> _Given problem 1_: In the essay on women in technology below, list each thing the writer says the job combines.

> _Passage to read_:
# # #

I feel extremely lucky to be working at a job that combines my passion for technology, entrepreneurship, and meeting interesting people who dare to challenge the status quo. Don’t get me wrong, after living in the outwardly glitzy New York for four years where Gucci loafers and bottle service were practically synonymous with success, Silicon Valley is a breath of fresh air.
However, there is one thing that unsettles me as much here as it did in the New York finance world, and that is the lack of women.
There are many theories why we are under-represented in the tech industry, but one that resonates most with me is women’s skewed perception of technology and venture capital.
During my time at the Stanford Graduate School of Business (“the GSB”), one of my favorite professors, Joel Peterson introduced me to the book Mindset by Carol Dweck, which changed my thinking style in a very fundamental way. In the book, Dweck draws a distinction between two personality types:
- The “fixed” aka “Enron” mindset: People who believe they are born with a set of traits that cannot be changed and therefore have a tremendously difficult time bouncing back emotionally from failures.

# # #

> _Given problem 2_: From the rows below, reproduce word for word the stretch from the line containing "How do I perform: Select the red" through the line containing "click(x=1305, y=405)", both lines included.

# # #

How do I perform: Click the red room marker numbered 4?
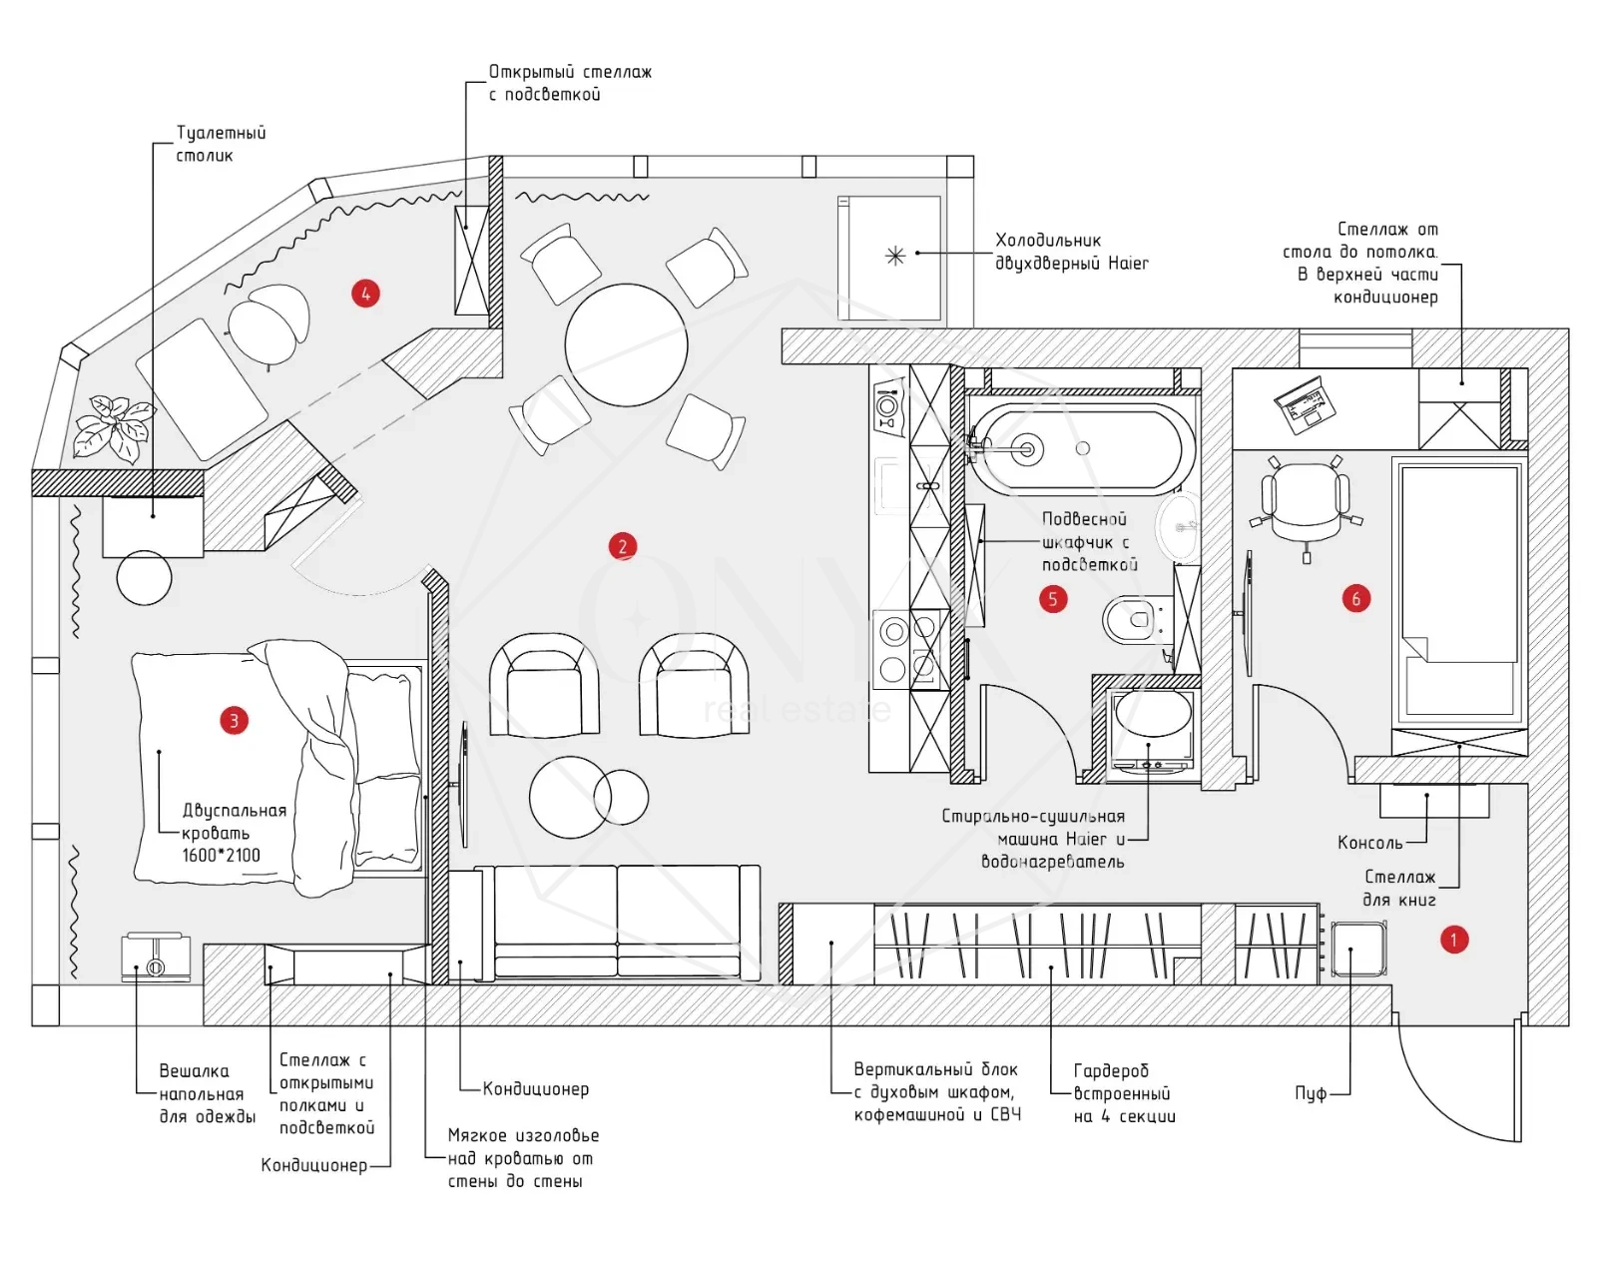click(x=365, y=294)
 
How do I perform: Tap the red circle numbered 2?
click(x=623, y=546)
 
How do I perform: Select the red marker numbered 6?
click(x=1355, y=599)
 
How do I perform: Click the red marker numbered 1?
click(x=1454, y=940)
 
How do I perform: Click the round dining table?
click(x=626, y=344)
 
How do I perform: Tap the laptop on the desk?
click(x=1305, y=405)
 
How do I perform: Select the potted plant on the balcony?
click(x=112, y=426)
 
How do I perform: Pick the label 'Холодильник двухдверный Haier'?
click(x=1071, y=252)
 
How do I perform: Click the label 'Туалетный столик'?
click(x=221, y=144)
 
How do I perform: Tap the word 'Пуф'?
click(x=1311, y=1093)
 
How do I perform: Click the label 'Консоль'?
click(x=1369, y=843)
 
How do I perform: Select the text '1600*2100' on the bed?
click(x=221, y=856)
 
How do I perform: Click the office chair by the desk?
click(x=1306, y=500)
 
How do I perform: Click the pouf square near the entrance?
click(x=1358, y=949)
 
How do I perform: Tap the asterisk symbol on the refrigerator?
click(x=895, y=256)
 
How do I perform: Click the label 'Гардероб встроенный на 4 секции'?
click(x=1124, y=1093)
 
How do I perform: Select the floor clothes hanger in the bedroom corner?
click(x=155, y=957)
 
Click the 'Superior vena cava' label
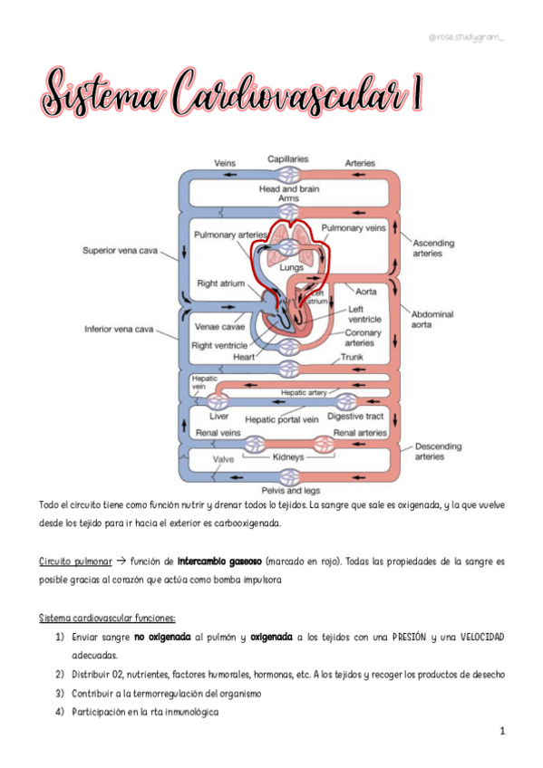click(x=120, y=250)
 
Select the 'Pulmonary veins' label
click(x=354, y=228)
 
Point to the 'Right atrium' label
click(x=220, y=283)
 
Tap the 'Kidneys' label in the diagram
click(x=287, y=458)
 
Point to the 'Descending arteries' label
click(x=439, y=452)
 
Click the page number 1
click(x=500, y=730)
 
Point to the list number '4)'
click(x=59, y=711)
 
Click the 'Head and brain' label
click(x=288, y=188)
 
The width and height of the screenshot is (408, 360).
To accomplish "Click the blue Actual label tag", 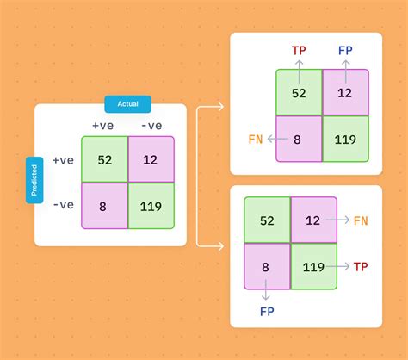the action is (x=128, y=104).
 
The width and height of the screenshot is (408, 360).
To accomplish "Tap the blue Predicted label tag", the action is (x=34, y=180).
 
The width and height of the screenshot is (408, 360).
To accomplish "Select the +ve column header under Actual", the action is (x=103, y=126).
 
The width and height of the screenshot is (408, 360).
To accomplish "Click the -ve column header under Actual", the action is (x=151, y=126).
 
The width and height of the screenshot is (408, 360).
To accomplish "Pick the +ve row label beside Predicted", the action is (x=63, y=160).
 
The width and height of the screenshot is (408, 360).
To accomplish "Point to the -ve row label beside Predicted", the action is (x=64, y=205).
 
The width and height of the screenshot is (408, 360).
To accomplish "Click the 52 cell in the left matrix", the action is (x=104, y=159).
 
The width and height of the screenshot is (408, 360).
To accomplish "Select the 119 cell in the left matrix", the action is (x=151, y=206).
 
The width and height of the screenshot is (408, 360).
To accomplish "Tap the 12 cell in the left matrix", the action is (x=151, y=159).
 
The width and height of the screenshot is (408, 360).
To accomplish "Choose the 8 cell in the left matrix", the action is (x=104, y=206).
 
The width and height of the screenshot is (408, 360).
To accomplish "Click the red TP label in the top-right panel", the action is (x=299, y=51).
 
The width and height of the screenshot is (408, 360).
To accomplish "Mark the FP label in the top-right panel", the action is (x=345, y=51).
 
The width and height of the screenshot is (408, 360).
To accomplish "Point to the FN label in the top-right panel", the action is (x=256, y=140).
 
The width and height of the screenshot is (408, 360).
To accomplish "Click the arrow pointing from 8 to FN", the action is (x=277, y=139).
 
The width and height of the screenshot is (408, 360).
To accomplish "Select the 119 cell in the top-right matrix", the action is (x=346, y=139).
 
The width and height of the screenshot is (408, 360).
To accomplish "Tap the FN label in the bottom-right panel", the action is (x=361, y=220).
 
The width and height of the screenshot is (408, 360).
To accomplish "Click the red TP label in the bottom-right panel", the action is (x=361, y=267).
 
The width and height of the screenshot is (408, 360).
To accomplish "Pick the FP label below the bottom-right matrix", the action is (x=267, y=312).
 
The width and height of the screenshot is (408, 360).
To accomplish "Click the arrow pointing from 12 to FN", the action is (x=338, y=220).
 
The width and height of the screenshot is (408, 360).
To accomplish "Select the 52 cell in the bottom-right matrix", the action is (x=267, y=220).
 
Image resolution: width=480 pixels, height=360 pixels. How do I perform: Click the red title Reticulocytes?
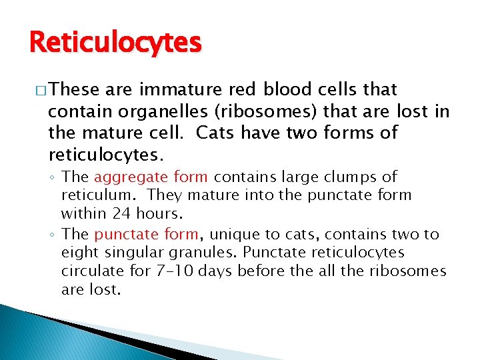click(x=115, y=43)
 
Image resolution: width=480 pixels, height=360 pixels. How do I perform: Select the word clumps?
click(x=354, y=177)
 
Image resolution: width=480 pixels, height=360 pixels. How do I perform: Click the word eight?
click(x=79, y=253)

# # #

> _Correct output 1_:
- technology
- entrepreneurship
- meeting interesting people who dare to challenge the status quo

> _Correct output 2_:
How do I perform: Select the red marker numbered 6?
click(x=1355, y=599)
 
How do I perform: Click the red marker numbered 1?
click(x=1454, y=940)
 
How do I perform: Click the round dining table?
click(x=626, y=344)
 
How do I perform: Tap the laptop on the desk?
click(x=1305, y=405)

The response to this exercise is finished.